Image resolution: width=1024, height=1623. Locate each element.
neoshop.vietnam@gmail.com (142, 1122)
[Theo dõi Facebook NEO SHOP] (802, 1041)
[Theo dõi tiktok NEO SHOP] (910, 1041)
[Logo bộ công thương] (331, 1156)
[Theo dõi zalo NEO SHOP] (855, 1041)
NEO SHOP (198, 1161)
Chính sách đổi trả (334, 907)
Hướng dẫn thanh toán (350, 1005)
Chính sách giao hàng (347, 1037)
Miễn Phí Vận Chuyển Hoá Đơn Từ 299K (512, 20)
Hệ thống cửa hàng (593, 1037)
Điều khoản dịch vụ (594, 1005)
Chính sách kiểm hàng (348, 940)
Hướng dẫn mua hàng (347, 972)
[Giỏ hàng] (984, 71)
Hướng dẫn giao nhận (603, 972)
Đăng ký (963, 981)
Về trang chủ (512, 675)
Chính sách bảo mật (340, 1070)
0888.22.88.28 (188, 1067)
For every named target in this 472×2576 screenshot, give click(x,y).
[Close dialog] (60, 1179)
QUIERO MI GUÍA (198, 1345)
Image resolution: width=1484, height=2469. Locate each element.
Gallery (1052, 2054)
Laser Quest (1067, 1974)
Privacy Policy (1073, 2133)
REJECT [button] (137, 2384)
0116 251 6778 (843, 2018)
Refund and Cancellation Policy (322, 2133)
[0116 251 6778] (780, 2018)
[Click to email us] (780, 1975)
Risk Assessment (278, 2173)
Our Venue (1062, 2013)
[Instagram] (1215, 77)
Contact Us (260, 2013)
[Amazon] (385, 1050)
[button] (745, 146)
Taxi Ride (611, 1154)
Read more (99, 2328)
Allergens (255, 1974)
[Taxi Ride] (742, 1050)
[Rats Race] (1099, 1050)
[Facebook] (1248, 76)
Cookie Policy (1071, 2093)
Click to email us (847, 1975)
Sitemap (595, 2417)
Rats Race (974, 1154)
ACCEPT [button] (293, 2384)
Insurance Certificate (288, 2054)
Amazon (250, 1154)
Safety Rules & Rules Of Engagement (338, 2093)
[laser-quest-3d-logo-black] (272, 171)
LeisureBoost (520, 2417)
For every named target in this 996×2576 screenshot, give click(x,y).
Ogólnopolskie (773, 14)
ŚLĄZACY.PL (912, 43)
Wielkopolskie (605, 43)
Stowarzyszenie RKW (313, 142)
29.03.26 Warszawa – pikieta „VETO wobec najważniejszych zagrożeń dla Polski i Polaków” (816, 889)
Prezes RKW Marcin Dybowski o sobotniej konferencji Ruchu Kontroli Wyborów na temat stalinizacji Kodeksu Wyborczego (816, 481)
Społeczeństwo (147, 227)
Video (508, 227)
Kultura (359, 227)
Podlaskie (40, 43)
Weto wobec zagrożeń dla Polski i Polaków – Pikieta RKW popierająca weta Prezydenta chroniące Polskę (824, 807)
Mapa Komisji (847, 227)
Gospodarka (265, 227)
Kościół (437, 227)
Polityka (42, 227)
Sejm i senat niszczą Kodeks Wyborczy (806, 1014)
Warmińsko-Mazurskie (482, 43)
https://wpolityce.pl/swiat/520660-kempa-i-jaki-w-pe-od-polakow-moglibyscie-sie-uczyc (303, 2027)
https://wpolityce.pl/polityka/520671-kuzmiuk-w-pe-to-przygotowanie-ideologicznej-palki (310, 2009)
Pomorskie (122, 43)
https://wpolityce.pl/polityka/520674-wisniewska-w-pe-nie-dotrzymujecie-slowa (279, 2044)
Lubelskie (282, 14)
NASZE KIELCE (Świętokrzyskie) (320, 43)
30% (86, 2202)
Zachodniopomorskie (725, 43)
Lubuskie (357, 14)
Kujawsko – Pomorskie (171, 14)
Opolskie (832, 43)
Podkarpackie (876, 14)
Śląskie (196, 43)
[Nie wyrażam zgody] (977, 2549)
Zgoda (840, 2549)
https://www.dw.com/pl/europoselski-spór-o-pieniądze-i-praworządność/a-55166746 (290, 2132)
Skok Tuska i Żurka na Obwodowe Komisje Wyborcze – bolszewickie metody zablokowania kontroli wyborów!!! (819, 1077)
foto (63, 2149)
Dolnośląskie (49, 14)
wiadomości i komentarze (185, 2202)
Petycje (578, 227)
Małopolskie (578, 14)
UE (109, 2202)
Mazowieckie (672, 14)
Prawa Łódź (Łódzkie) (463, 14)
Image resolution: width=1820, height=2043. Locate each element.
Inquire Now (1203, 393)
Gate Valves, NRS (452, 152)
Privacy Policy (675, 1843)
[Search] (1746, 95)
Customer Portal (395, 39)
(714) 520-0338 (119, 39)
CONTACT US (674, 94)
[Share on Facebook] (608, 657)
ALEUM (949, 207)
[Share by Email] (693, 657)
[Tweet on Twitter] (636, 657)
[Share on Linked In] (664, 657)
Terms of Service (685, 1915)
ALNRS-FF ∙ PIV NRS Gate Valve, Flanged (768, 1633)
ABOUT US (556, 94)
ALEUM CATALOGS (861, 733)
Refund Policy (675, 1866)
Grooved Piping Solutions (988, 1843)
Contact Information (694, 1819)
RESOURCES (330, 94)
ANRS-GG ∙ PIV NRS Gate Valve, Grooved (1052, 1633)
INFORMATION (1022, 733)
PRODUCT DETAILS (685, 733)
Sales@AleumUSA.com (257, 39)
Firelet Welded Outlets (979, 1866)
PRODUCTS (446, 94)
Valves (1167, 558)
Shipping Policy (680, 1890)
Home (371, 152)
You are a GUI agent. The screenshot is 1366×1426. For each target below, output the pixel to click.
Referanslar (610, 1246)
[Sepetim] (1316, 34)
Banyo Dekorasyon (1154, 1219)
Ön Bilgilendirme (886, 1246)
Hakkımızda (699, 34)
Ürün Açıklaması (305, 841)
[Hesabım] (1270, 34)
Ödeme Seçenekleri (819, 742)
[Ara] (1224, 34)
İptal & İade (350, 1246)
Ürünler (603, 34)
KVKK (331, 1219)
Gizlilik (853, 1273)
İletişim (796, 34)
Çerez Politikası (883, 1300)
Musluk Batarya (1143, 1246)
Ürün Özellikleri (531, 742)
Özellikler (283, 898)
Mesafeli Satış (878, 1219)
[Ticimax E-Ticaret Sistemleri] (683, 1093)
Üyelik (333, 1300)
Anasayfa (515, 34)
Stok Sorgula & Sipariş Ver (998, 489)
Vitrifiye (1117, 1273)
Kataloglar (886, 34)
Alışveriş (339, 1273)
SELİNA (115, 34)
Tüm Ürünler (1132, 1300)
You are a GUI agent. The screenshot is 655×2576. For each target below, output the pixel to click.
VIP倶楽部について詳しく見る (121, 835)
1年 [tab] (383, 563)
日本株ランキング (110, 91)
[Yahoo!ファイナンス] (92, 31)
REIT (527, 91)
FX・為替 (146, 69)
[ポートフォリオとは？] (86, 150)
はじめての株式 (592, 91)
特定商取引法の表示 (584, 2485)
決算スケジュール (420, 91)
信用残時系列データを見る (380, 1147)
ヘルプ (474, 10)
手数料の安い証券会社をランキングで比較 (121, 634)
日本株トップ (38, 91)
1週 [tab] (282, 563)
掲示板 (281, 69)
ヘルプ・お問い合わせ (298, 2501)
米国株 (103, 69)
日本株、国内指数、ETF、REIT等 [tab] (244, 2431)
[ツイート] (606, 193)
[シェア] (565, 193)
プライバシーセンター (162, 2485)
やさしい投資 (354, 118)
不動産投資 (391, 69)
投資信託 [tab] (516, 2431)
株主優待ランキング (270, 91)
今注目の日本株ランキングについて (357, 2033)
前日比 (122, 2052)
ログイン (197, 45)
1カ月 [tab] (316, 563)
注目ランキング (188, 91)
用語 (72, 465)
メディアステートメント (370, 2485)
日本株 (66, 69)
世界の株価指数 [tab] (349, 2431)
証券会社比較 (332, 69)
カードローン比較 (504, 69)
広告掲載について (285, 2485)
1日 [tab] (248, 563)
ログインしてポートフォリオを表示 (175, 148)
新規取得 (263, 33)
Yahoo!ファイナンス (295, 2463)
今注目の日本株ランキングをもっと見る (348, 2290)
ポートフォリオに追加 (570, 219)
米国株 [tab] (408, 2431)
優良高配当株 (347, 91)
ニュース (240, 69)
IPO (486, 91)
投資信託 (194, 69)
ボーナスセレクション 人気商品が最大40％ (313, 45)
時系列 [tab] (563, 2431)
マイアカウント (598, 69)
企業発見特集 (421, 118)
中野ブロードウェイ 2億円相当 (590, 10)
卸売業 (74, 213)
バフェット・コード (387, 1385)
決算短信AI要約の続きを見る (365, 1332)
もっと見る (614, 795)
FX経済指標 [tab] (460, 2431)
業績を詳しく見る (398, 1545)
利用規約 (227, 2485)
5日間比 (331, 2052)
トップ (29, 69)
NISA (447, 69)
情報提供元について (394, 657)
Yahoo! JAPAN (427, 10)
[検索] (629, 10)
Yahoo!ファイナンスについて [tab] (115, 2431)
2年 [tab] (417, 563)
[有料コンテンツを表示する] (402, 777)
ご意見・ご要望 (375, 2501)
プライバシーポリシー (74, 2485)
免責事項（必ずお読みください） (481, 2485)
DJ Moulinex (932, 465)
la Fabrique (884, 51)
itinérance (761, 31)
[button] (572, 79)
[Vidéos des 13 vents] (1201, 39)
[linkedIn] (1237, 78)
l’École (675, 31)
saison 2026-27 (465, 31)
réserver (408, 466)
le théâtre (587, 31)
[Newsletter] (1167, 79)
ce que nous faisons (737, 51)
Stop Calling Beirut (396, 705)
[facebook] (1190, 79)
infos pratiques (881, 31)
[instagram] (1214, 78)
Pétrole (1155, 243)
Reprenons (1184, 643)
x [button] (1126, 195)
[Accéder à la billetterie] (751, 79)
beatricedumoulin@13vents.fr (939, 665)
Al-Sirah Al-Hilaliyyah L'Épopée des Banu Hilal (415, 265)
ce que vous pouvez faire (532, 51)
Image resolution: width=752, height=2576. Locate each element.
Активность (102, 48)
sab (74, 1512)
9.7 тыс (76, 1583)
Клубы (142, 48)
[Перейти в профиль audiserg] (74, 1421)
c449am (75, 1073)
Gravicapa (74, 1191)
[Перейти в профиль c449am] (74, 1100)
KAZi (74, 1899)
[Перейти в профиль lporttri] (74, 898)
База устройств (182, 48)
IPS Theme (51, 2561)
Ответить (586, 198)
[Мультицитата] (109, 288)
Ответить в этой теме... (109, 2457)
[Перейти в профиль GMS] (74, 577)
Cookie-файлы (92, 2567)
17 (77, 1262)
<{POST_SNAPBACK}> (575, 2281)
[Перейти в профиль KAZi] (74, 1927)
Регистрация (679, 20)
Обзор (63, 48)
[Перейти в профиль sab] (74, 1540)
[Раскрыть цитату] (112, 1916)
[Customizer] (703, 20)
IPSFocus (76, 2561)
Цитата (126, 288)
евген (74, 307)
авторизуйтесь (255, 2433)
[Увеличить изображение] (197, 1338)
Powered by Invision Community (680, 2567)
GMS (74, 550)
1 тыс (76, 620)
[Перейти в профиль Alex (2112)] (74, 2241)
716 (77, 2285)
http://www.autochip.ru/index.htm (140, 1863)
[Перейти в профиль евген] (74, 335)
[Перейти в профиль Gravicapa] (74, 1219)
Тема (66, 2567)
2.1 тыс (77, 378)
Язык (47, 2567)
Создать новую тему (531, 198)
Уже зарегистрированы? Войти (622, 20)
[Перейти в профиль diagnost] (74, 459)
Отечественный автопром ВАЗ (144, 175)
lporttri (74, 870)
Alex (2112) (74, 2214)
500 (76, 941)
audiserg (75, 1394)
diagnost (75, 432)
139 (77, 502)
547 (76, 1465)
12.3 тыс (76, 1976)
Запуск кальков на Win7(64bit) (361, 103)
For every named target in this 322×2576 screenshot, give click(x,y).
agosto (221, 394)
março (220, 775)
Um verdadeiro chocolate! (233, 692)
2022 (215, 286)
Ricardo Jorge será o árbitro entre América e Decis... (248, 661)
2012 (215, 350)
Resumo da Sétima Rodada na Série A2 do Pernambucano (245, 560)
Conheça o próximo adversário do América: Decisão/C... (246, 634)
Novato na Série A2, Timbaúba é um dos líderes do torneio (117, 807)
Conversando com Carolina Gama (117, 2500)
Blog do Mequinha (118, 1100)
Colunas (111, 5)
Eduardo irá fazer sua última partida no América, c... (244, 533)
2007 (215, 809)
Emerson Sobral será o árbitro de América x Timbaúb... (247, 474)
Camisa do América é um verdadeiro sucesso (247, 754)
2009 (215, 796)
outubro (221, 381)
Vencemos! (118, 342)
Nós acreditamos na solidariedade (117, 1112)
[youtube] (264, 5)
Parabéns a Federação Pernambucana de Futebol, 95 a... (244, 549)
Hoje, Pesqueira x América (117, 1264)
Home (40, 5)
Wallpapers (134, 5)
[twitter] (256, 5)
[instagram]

####

== YOUR TASK ==
Copy the entries above exactly, but only from the line holding "saison 2026-27 (465, 31)" through the line holding "Язык (47, 2567)", both included.

== REPLY TO THE TASK ==
saison 2026-27 (465, 31)
réserver (408, 466)
le théâtre (587, 31)
[Newsletter] (1167, 79)
ce que nous faisons (737, 51)
Stop Calling Beirut (396, 705)
[facebook] (1190, 79)
infos pratiques (881, 31)
[instagram] (1214, 78)
Pétrole (1155, 243)
Reprenons (1184, 643)
x [button] (1126, 195)
[Accéder à la billetterie] (751, 79)
beatricedumoulin@13vents.fr (939, 665)
Al-Sirah Al-Hilaliyyah L'Épopée des Banu Hilal (415, 265)
ce que vous pouvez faire (532, 51)
Image resolution: width=752, height=2576. Locate each element.
Активность (102, 48)
sab (74, 1512)
9.7 тыс (76, 1583)
Клубы (142, 48)
[Перейти в профиль audiserg] (74, 1421)
c449am (75, 1073)
Gravicapa (74, 1191)
[Перейти в профиль c449am] (74, 1100)
KAZi (74, 1899)
[Перейти в профиль lporttri] (74, 898)
База устройств (182, 48)
IPS Theme (51, 2561)
Ответить (586, 198)
[Мультицитата] (109, 288)
Ответить в этой теме... (109, 2457)
[Перейти в профиль GMS] (74, 577)
Cookie-файлы (92, 2567)
17 (77, 1262)
<{POST_SNAPBACK}> (575, 2281)
[Перейти в профиль KAZi] (74, 1927)
Регистрация (679, 20)
Обзор (63, 48)
[Перейти в профиль sab] (74, 1540)
[Раскрыть цитату] (112, 1916)
[Customizer] (703, 20)
IPSFocus (76, 2561)
Цитата (126, 288)
евген (74, 307)
авторизуйтесь (255, 2433)
[Увеличить изображение] (197, 1338)
Powered by Invision Community (680, 2567)
GMS (74, 550)
1 тыс (76, 620)
[Перейти в профиль Alex (2112)] (74, 2241)
716 (77, 2285)
http://www.autochip.ru/index.htm (140, 1863)
[Перейти в профиль евген] (74, 335)
[Перейти в профиль Gravicapa] (74, 1219)
Тема (66, 2567)
2.1 тыс (77, 378)
Язык (47, 2567)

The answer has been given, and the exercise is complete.